» **Exercise requirements**:
Look through the listing below for the word "will" and copy every line where it occurs.
:::
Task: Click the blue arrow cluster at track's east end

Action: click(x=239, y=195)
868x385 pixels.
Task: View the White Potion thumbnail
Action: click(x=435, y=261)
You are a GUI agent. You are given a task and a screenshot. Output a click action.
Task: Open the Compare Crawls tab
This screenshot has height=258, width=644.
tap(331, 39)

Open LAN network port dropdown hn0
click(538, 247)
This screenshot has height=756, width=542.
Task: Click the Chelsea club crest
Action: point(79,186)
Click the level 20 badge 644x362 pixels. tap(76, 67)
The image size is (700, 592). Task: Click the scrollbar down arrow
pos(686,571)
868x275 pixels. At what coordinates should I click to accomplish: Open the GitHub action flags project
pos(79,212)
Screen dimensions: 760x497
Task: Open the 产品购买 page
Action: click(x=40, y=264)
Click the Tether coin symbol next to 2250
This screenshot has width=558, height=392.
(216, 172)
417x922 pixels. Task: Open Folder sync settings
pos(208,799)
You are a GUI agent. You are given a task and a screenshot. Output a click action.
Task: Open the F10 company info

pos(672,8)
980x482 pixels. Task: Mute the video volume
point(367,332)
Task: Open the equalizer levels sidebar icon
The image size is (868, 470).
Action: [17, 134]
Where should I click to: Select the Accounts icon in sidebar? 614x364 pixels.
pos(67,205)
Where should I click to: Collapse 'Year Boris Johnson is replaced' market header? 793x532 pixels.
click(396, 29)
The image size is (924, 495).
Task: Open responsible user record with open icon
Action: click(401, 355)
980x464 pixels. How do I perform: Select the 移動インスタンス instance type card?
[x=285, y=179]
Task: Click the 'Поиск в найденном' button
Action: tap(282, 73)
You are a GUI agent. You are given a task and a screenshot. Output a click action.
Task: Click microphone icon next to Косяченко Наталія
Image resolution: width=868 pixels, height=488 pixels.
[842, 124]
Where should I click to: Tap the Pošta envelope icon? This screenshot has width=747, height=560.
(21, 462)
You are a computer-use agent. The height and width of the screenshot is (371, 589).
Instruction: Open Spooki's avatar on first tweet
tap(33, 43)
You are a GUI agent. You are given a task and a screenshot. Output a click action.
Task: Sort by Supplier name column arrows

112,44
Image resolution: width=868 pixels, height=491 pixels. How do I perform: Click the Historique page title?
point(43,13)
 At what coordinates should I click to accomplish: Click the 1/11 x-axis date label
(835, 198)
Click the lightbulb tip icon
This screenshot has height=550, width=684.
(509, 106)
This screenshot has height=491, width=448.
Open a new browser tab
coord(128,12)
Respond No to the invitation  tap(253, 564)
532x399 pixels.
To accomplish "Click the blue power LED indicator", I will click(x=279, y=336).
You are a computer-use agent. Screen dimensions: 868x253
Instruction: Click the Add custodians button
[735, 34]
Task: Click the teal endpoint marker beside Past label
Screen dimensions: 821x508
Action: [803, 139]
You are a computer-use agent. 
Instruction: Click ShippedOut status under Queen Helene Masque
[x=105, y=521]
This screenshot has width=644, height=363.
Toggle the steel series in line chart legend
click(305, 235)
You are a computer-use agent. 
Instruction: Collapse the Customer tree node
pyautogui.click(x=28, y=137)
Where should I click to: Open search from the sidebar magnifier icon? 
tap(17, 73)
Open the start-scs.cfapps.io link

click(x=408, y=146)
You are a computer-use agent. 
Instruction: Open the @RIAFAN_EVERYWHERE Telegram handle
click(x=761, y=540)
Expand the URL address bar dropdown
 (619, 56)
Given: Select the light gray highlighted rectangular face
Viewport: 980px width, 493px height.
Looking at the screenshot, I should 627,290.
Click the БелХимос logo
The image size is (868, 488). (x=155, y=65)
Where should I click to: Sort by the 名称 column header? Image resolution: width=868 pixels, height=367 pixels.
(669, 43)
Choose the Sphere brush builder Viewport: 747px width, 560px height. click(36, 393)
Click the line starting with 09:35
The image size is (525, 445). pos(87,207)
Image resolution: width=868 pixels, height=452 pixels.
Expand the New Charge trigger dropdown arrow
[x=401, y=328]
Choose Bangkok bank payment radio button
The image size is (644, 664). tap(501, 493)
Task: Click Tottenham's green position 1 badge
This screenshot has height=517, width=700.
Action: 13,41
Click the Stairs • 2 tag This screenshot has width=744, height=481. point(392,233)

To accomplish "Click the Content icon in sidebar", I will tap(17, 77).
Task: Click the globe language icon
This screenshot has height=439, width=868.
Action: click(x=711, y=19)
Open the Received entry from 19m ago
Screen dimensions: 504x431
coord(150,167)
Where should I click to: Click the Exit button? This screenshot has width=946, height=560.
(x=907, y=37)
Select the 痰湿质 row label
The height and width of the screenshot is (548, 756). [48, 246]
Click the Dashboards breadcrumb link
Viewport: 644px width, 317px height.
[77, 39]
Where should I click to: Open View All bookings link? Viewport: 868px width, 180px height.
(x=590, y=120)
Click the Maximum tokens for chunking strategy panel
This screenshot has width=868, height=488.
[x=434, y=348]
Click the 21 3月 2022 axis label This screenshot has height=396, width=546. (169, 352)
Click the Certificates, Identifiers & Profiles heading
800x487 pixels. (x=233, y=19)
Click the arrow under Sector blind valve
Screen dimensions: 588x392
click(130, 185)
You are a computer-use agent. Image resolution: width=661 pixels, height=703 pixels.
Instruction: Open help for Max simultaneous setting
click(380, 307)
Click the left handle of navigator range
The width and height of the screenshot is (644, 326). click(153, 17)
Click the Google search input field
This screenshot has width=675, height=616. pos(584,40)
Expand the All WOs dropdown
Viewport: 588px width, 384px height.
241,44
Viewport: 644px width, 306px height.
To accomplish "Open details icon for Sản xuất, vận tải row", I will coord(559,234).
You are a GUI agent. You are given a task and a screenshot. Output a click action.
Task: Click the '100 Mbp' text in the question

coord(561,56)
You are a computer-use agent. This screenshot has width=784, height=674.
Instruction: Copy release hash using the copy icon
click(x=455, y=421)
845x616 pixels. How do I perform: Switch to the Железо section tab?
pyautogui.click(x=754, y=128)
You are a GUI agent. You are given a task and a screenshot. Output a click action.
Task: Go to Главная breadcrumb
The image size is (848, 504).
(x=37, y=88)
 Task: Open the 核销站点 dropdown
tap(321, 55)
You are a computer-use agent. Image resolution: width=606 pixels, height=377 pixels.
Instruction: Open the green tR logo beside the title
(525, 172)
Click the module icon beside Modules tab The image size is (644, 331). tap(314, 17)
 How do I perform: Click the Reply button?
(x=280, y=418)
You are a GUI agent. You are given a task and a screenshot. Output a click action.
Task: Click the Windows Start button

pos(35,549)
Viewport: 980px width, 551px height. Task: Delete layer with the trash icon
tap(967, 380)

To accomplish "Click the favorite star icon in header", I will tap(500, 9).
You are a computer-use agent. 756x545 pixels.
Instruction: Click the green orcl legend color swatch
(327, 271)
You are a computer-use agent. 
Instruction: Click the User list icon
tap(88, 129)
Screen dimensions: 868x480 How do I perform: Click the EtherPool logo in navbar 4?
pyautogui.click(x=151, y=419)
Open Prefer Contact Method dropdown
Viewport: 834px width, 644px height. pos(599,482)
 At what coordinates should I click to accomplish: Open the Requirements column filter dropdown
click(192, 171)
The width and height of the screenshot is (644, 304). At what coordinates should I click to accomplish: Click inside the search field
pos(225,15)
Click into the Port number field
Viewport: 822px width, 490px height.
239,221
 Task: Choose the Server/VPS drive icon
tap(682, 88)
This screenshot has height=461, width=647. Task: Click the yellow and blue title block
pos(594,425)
:::
» **Reply to the task**:
To accomplish "Click the blue power LED indicator", I will click(x=279, y=336).
To accomplish "Click the Content icon in sidebar", I will tap(17, 77).
To accomplish "Open details icon for Sản xuất, vận tải row", I will coord(559,234).
To accomplish "Click the favorite star icon in header", I will tap(500, 9).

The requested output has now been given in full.